Social media has already woven itself into the fabric of modern life, no doubt about it. It shapes how we learn, how we relate to one another, and how we understand the world. It has given voice to the voiceless, connected families across borders, and sparked movements that changed history. Yet beneath these undeniable benefits lies a worrisome development. The same systems that connect us are also harming us—quietly, persistently, and at times irreversibly.
At the center of this crisis are opaque, profit-driven algorithms that decide what we see, what we feel, and often what we believe. These systems are designed to capture attention, reward emotional extremes, and keep users scrolling for as long as possible. In doing so, they magnify misinformation, normalize cruelty, enable fraud, and deepen social divisions. For children and other vulnerable users, the cost is measured not only in lost privacy, but in damaged mental health, distorted self-worth, and lives altered before they have fully begun.
When a society knows harm is occurring and chooses not to act on it, then this silence becomes complicity. This is why the call for a Social Media Accountability Act—and a meaningful government oversight for that matter—must be taken with utmost seriousness.

---------------

### Task objective
Reproduce the part of the passage on social media harms word for word, starting at "At the center" and ending at "have fully begun.".

### Data excerpt
---------------

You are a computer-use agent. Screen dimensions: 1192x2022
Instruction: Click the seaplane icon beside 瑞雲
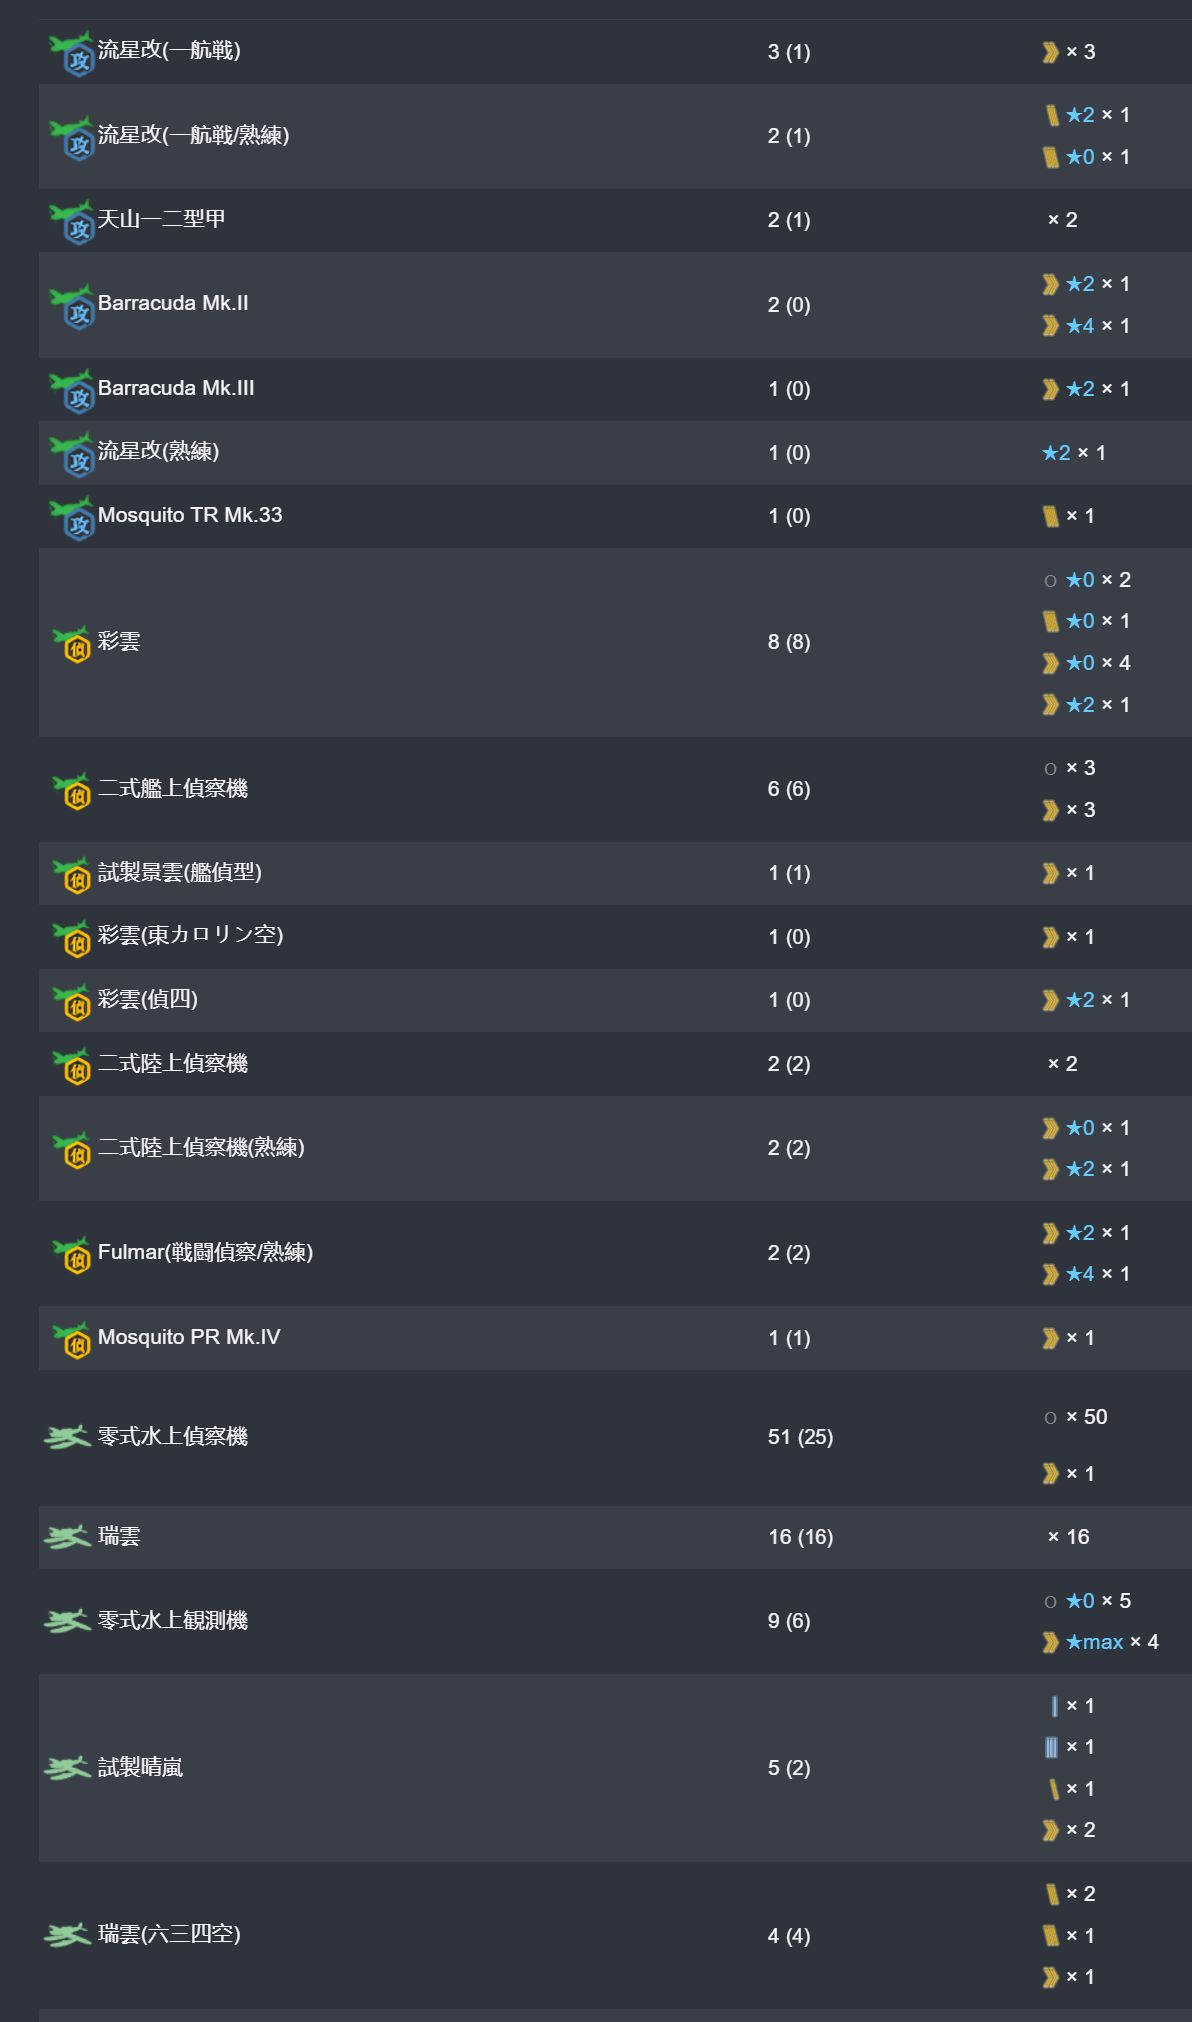[x=68, y=1537]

---------------

### Exercise answer
At the center of this crisis are opaque, profit-driven algorithms that decide what we see, what we feel, and often what we believe. These systems are designed to capture attention, reward emotional extremes, and keep users scrolling for as long as possible. In doing so, they magnify misinformation, normalize cruelty, enable fraud, and deepen social divisions. For children and other vulnerable users, the cost is measured not only in lost privacy, but in damaged mental health, distorted self-worth, and lives altered before they have fully begun.